### Source records ###

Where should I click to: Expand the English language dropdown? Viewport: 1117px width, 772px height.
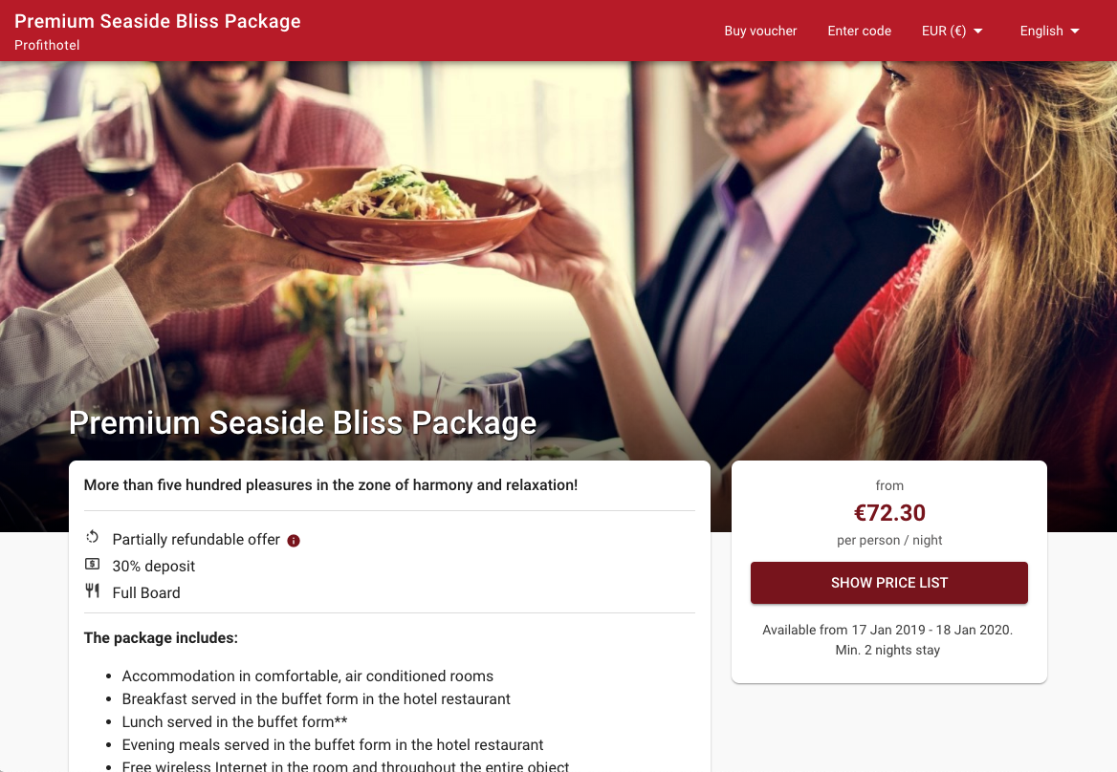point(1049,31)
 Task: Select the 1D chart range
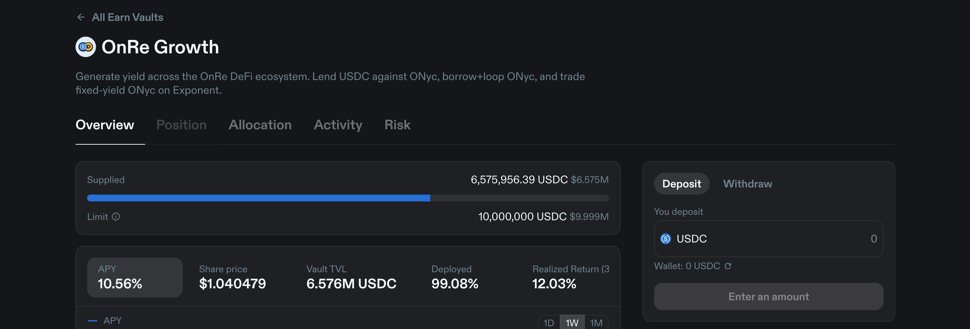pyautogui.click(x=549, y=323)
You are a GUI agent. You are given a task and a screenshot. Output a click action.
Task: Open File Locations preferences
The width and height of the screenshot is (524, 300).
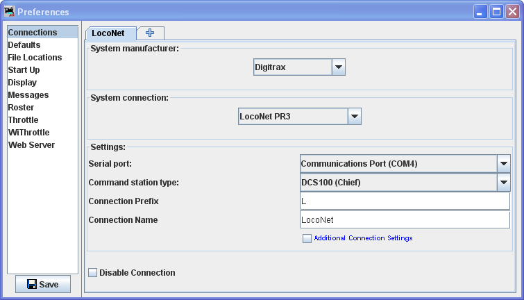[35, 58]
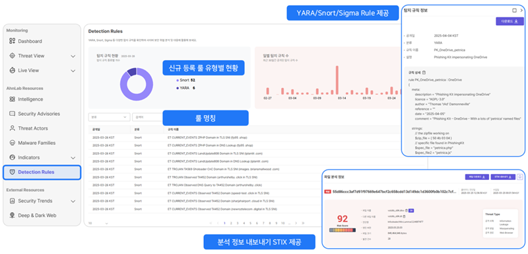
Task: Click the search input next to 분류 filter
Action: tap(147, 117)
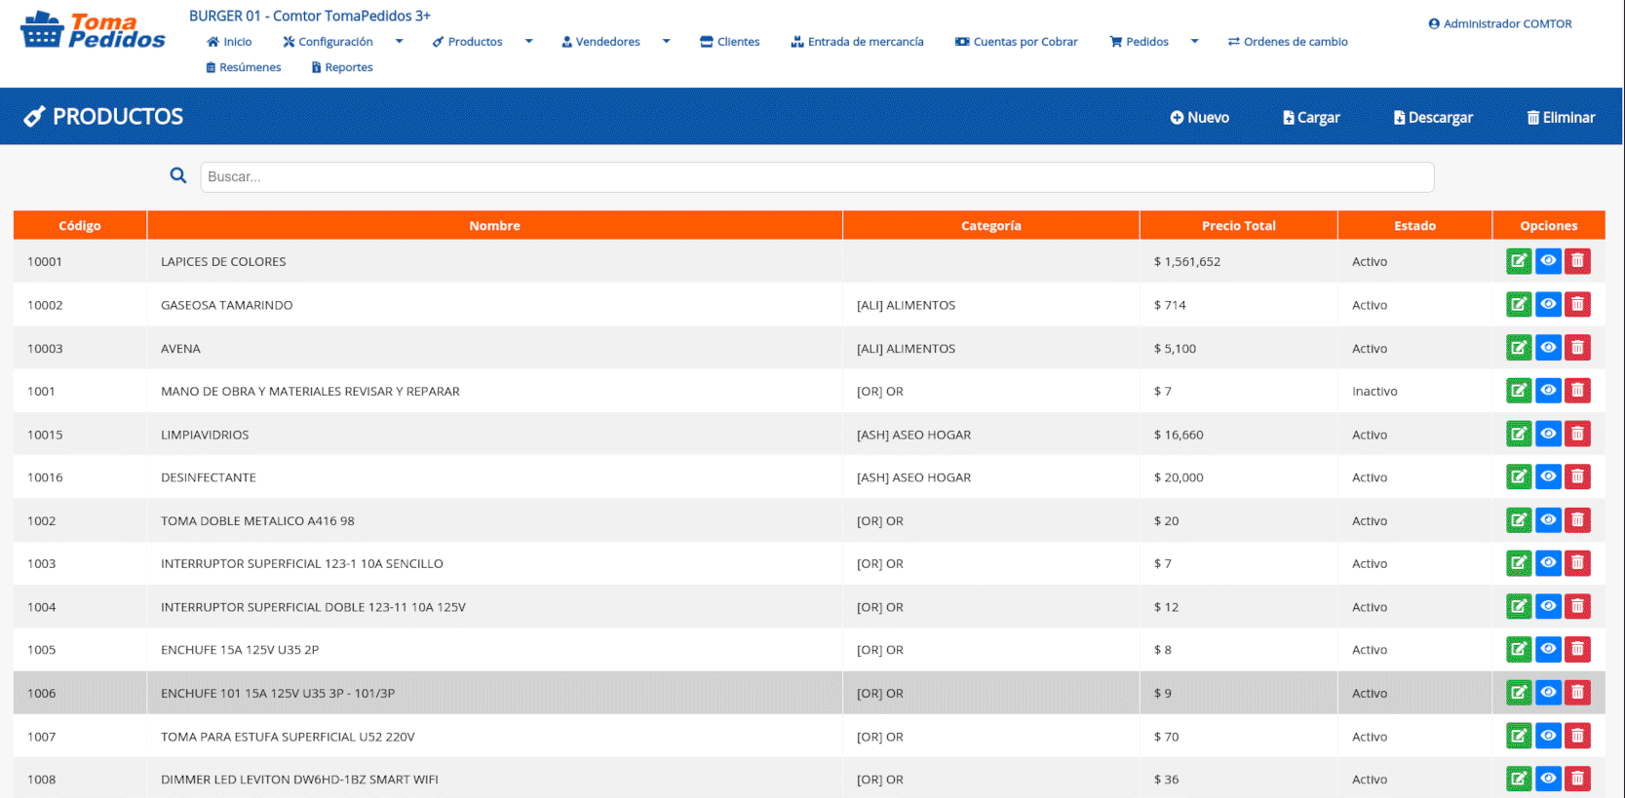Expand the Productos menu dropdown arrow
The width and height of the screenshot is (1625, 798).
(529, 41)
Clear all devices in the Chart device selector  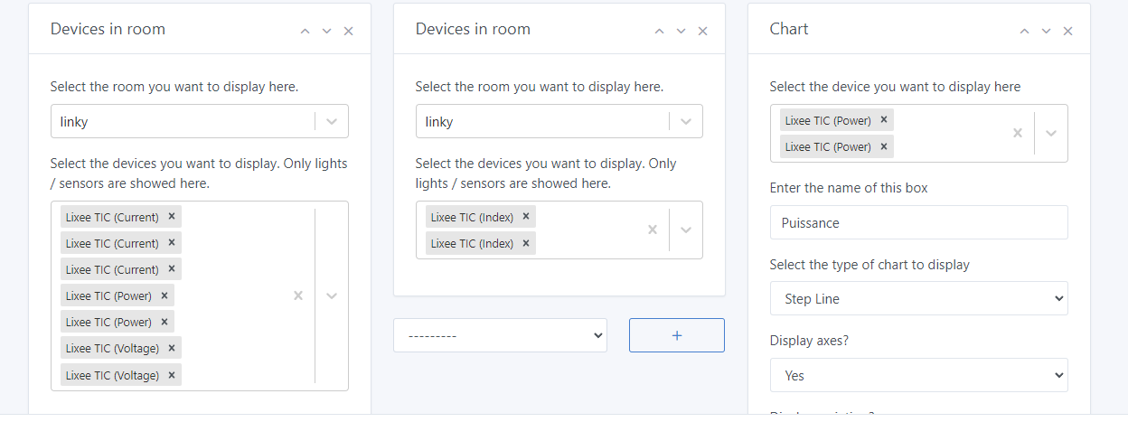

###

*About this task*
Retype the line containing "Task: Select the 1D chart range" and all lines after it through the end of the material, exactly and only those, leaving out pictures.

*Your solution*
 Task: Select the 1D chart range
pyautogui.click(x=549, y=323)
You are a GUI agent. You are given a task and a screenshot. Output a click action.
Task: Open File Locations preferences
The width and height of the screenshot is (524, 300).
[35, 58]
Task: Click the search input next to 분류 filter
Action: tap(147, 117)
Expand the Productos menu dropdown arrow
The width and height of the screenshot is (1625, 798).
(529, 41)
Clear all devices in the Chart device selector  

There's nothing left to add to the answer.